Les médias : une usine de contes de fées

Les médias : une usine de contes de fées

« L' »observation » du réel devient, comme on disait jadis, redevient d’autant plus justifiée qu’il s’agit d’un réel reconstruit par les fictions que
proposent quotidiennement les médias, et qu’ils imposent comme réel sans alternative. La propagande quasi naturelle et spontanée de l' »information » passe elle aussi par le récit, par une
certaine forme de roman
qu’il conviendrait de dégager, dont il conviendrait de voir comment elle s’en sert, à propos de n’importe quel événement. La télévision utilise un type de
roman qui lui permet d’orchestrer la disparition du monde et de l’Histoire.
Les médias se sont admirablement organisés de façon à n’avoir pas besoin du roman puisque c’est eux
qui le font. (…)

 

Les médias sont de grands fabricants  de personnages. Comme la pensée mythique dont ils héritent, il ne supportent pas l’imprécision, le flou, les
responsabilités collectives, le hasard, la culpabilité indivise. Il leur faut QUELQU’UN. Un nom. Une personne. Sinon, il n’y a pas d’affaire ! Cet
été on songe à Liliane Bettencourt, à Eric et Florence Woerth, à Franck Ribéry,…

 

Les intrigues les plus embrouilllées se démêlent très bien quand on trouve quelqu’un pour les incarner. La plupart du temps, évidemment,
le quelqu’un en question incarne très peu et n’éclaire rien du tout, mais ça n’a aucune importance, ce n’est pas la compréhension du monde que poursuit le journalisme planétaire, c’est l’effet.
Il ne s’adresse pas à la raison, il s’adresse au cerveau reptilien.

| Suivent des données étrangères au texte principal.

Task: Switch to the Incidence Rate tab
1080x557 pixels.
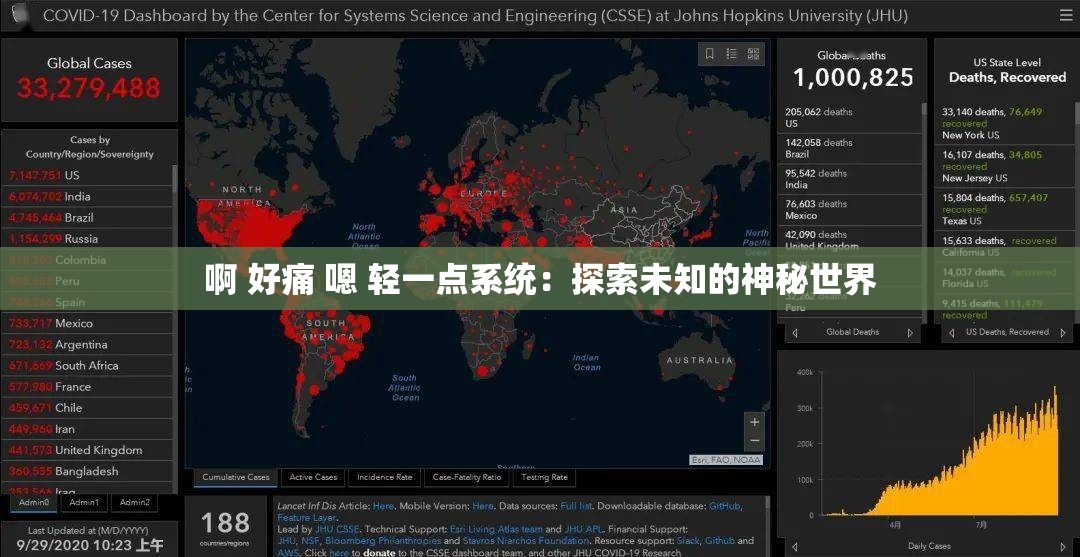Action: tap(384, 478)
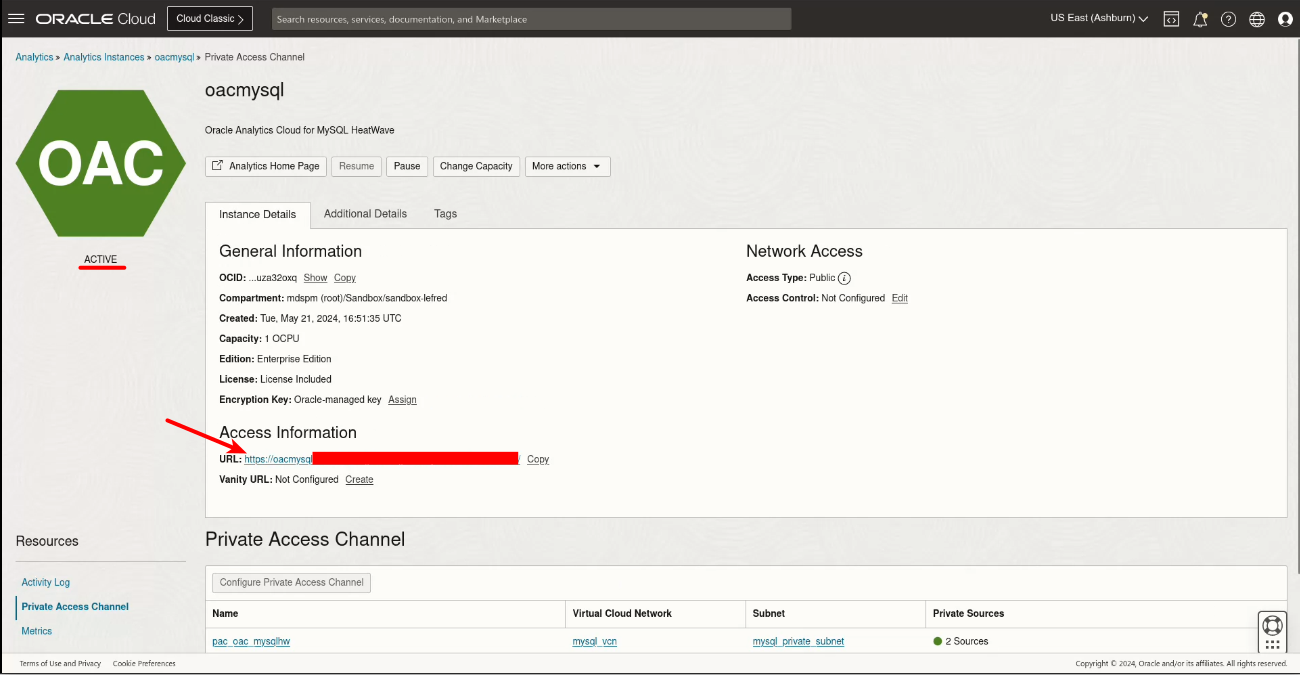This screenshot has width=1300, height=675.
Task: Open the Activity Log resource link
Action: (46, 582)
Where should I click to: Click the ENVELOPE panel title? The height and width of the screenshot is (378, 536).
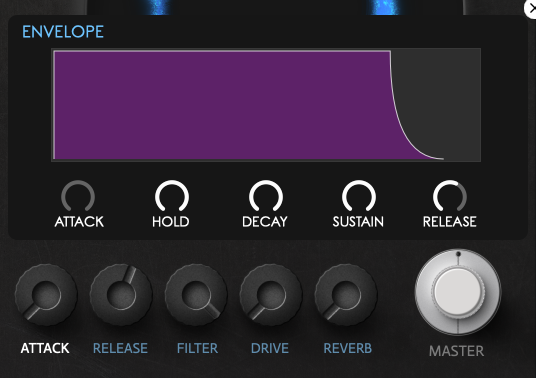coord(63,32)

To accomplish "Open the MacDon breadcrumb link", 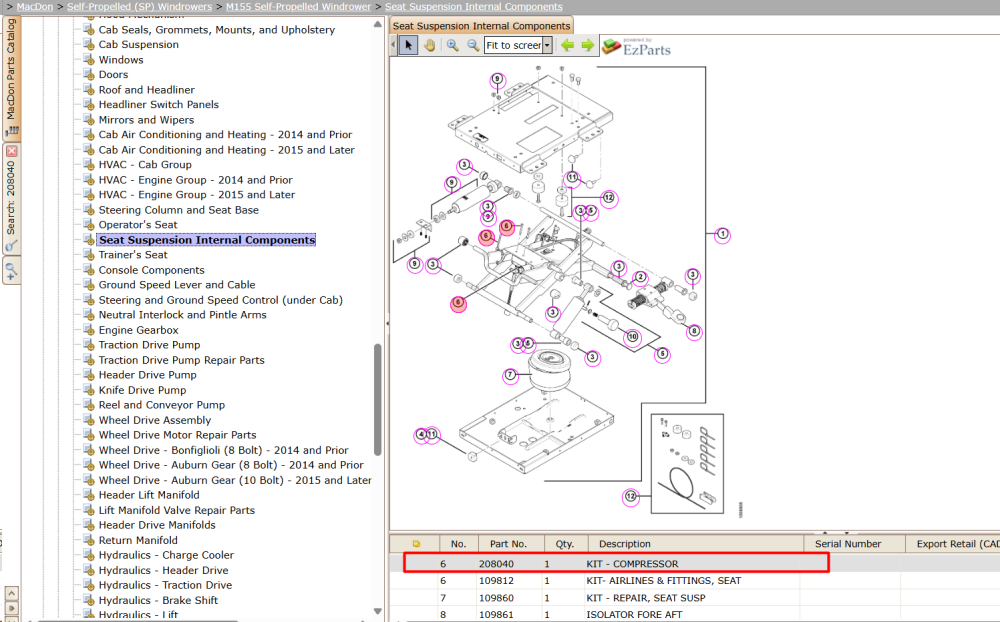I will (34, 6).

Le résultat, c’est que la réalité, ou ce qu’il en reste, est de plus en plus inconnaissable, perpétuellement précédée qu’elle
est l' »information ».
Plus personne ne sait ce qui arrive réellement. Ni même si quoi que ce soit est arrivé. Ni si le mot arrivé à encore un sens qu’on lui
donnnait autrefois. (…)

 

Personne n’est capable d’envisager globalement l’activité de cette gigantesque usine de création de contes de fées destinée
à  se substituer, vingt-quatre heures sur vingt-quatre, à la réalité
. Et bien sûr à la littérature. Et aux individus en général. Aux gens. Tandis que l’uniformisation du monde, sous
forme de « marché », se produit. (…)

 

La « mort du sujet » ? L’Histoire comme « procès sans sujet »? Mais ça y est ! c’est réalisé ! C’est l’audimat ! C’est nous ! C’est la
bestialité de la féérie communicationnelle, c’est l’égalisation, le mimétisme, c’est l’ordre nouveau humanitaire, sentimental et sans diversité ! (…)

 

On monterait l’affaire en neige journalistique. A intervalles réguliers, les médiateurs intervieweraient des gens de la
rue payés pour faire mine de désapprouver tout ce battage médiatique. On multiplierait les scoops en même temps  que les articles critiques sur la manière dont la presse et la télé recherche
indécemment les scoops. Outre l’accusé lui même (déjà  conndamné dans l’esprit du public, mais dont on n’arrêterait pas de rappeler qu’il a droit, comme tout accusé, à la présomption
d’innocence), on rechercherait les autres coupables. Les responsables de négligence. De failles dans la sécurité. Ceux de la préfecture, de la mairie, les directeurs de cabinet, les délégués à
l’Equipement, à la Protection du public, à la Disparition du risque. On se demanderait si les systèmes d’alarme étaient bien en état de marche. Si les visites obligatoires de la commission de
sécurité avaient eu lieu aux dates prévues. Et ainsi de suite, de commissions d’enquête en batailles de procédures, jusqu’à l’épilogue judiciaire. »

 

Philippe Muray, Le propre de la critique, dans Désaccord parfait (Tel Gallimard).

 

« La subversion sous
subvention »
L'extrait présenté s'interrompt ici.